Because the business gets to write off the $100k in inventory as a loss if they discard the old inventory. Now, if you made $100k in profit off of new, active inventory and had to pay ~25% as taxes, I bet most people would decide to toss $100k 8n old inventory that they don't think they would ever sell in order to reduce that tax bill to zero. The additional saving would be that they wouldn't have to build another $10k worth of storage.

There are lots of ways to play this game. Even avoiding local asset taxes (inventory tax or real estate taxes). In many cases NOS sales cannot cover the taxes needed to cover the way local municipalities rate commercial/industrial spaces.
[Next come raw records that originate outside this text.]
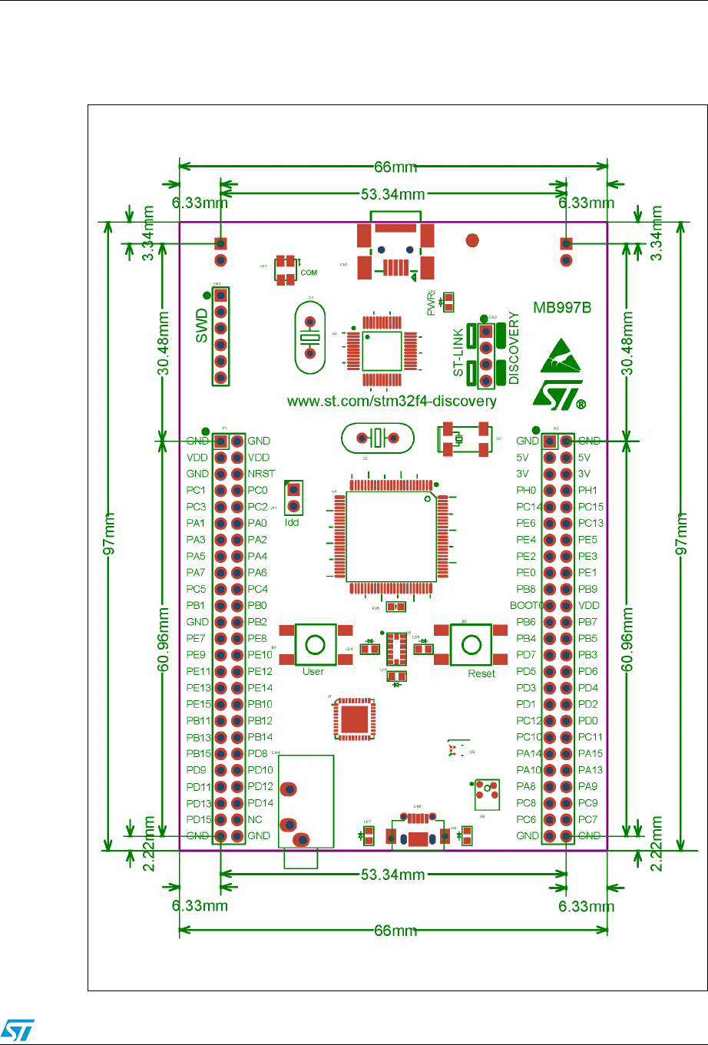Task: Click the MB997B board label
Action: (564, 309)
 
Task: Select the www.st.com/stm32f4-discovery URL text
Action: (392, 401)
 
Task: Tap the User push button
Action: (313, 643)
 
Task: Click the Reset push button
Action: (471, 643)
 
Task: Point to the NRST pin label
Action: (261, 474)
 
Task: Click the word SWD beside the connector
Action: (202, 326)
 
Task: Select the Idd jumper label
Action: (292, 522)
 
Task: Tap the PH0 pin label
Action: (526, 490)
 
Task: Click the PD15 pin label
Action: (197, 819)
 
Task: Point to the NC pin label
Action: (255, 819)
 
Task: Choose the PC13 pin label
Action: (591, 523)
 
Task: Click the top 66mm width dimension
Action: (394, 167)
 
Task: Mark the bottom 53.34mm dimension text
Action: (394, 875)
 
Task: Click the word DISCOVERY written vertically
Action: (514, 348)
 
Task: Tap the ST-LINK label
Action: (458, 352)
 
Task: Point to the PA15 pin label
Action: (591, 753)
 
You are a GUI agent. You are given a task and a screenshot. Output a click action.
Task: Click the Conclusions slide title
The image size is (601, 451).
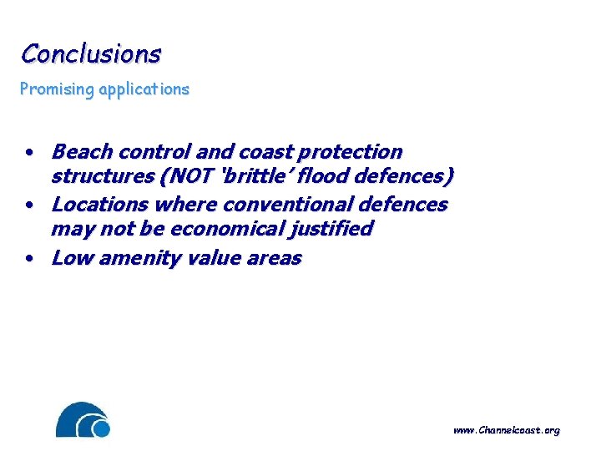(91, 53)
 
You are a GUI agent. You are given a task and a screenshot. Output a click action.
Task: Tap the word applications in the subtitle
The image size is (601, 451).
(140, 89)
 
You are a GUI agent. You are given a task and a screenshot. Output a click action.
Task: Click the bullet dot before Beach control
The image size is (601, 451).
(29, 154)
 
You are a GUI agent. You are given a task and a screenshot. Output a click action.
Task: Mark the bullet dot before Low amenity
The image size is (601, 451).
(29, 260)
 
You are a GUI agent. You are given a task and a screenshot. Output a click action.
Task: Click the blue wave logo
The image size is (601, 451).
(83, 420)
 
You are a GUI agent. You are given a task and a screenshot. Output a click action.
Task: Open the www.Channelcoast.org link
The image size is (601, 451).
(506, 430)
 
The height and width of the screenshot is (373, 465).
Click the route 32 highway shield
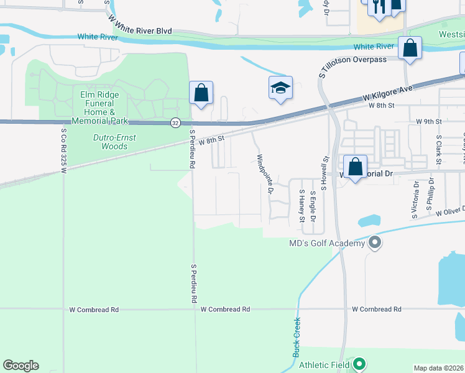[176, 123]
It seems stupid but not everyone can be a hoarder and that is a good thing for the last person to hold out and maintain their NOS inventory.
 

shortbus

Joined Sep 30, 2009
9,066
Well the original tools were made with high quality case hardened steel but the Chinese tools are made using case hardened peanut butter so the quality suffers. :)

Ron
I have to disagree with that. It may have been that way around 5 to 10 years ago, but not now. At least not from places like Harbor Freight. Their hand and power tools are of every bit of the same quality as the old Craftsman tools, some even better. And for stuff like sockets they have the same replacement guarantee. Don't know about other places quality though.

I always liked S-K for my sockets and ratchets. The last time I bought a complete inch and metric set. Many of the sockets have cracked. When I took them back to the place I bought them for replacement, they refused. S-K has a new policy that they don't reimburse the seller for warranted items, so sellers now don't exchange tools. Guess who will never buy S-K again?